Copy out every line of the data below word for word, leaving out the pictures.

Collected data:
::::::::::

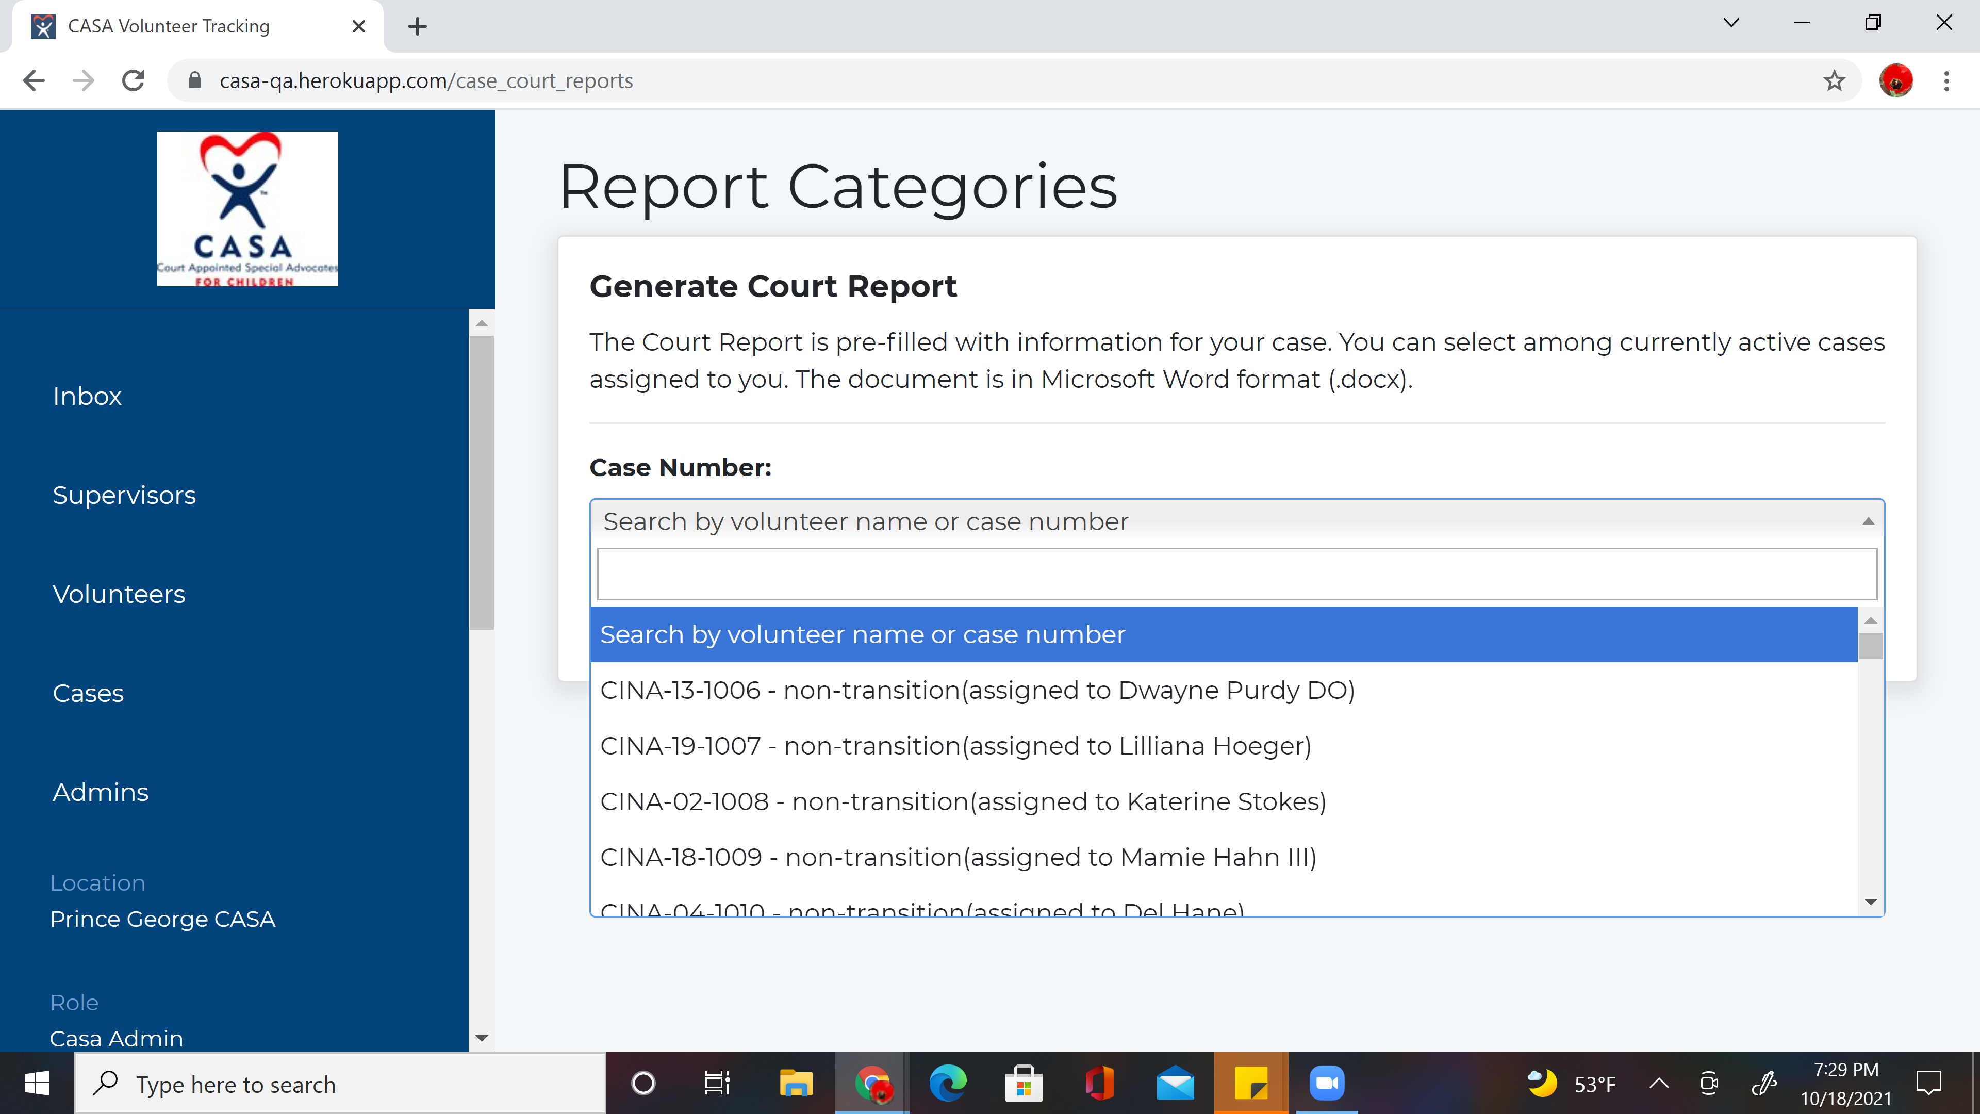This screenshot has height=1114, width=1980.
Task: Open Zoom from the taskbar
Action: pos(1326,1083)
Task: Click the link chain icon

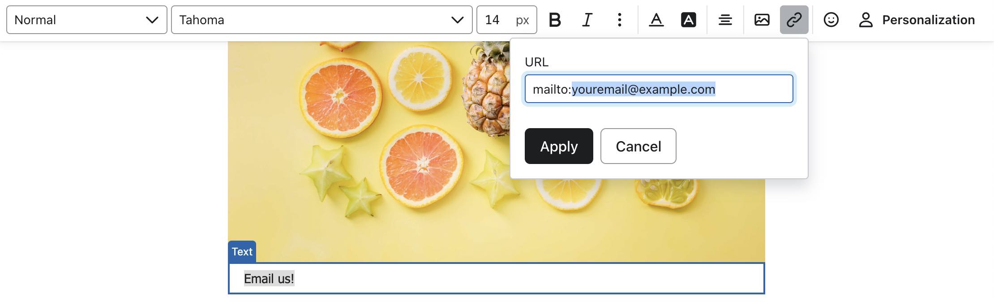Action: coord(794,20)
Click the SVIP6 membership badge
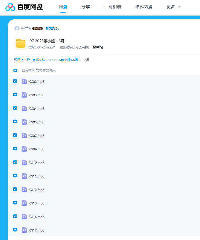This screenshot has width=200, height=240. pos(38,28)
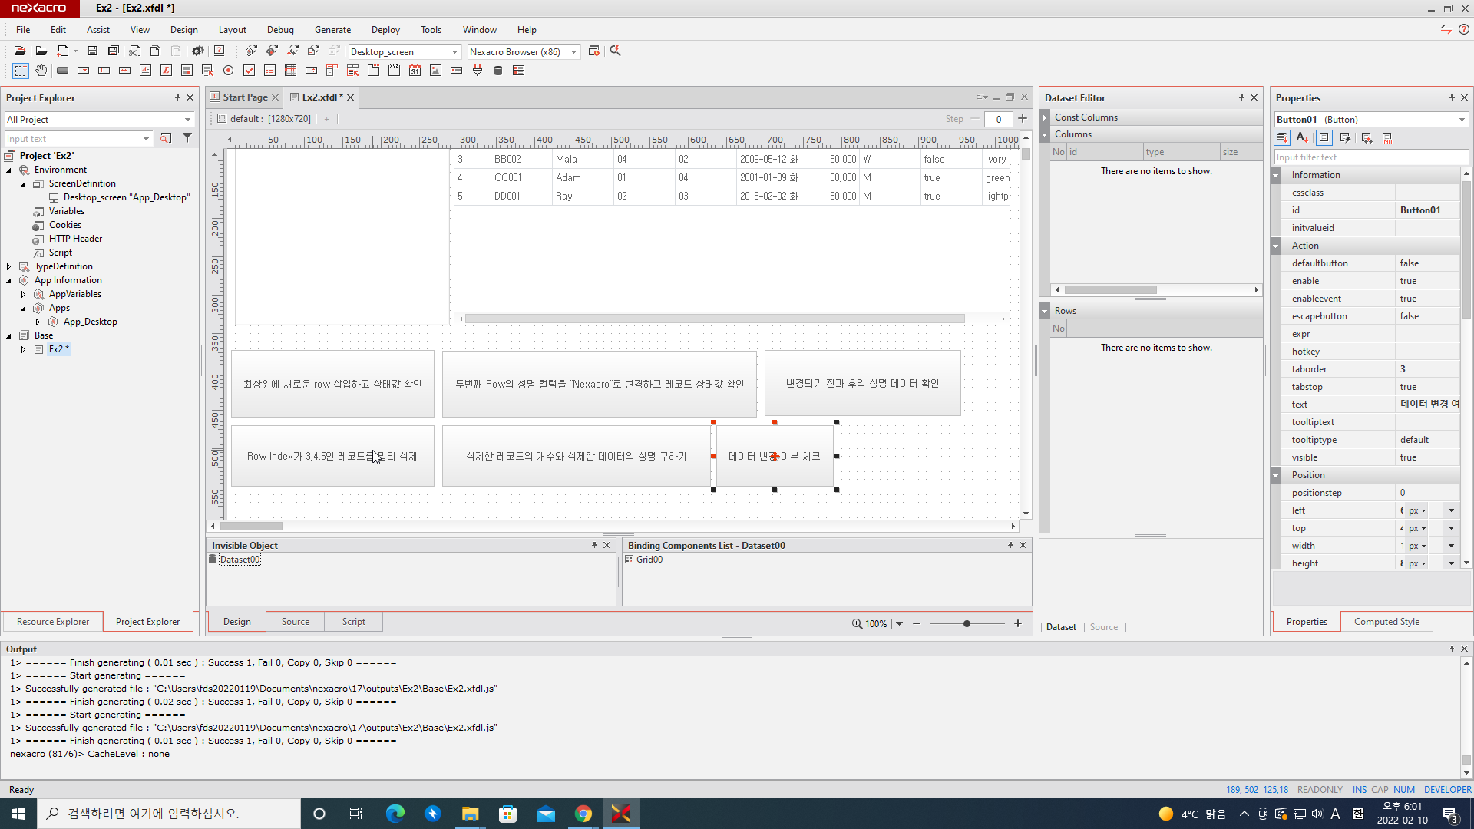Pick the CheckBox component tool
The image size is (1474, 829).
point(249,71)
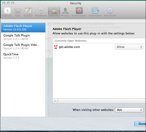Click the window close button

point(4,3)
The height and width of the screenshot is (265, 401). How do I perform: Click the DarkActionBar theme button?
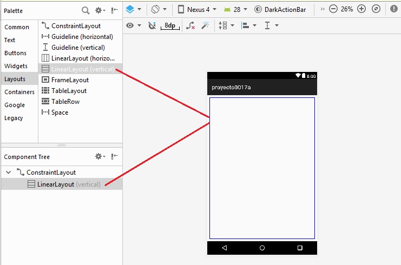tap(281, 9)
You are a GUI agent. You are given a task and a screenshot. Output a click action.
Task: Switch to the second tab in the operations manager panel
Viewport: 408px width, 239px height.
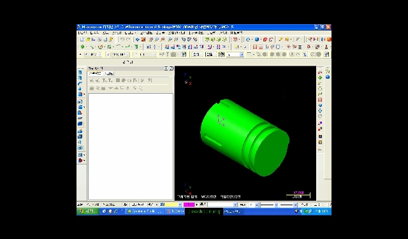click(x=109, y=73)
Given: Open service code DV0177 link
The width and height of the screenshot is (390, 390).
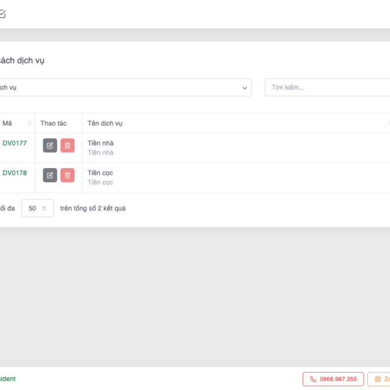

::::::::::

SOLUTION TO THIS EXERCISE:
This screenshot has height=1114, width=1980.
Task: Open Zoom from the taskbar
Action: pos(1326,1083)
Task: Click the link chain icon

Action: coord(794,20)
Click the SVIP6 membership badge
This screenshot has width=200, height=240. pos(38,28)
Pick the CheckBox component tool
The image size is (1474, 829).
point(249,71)
Click the window close button

point(4,3)
The height and width of the screenshot is (265, 401). How do I perform: Click the DarkActionBar theme button?
tap(281, 9)
You are a GUI agent. You are given a task and a screenshot. Output a click action.
Task: Switch to the second tab in the operations manager panel
Viewport: 408px width, 239px height.
click(x=109, y=73)
Given: Open service code DV0177 link
The width and height of the screenshot is (390, 390).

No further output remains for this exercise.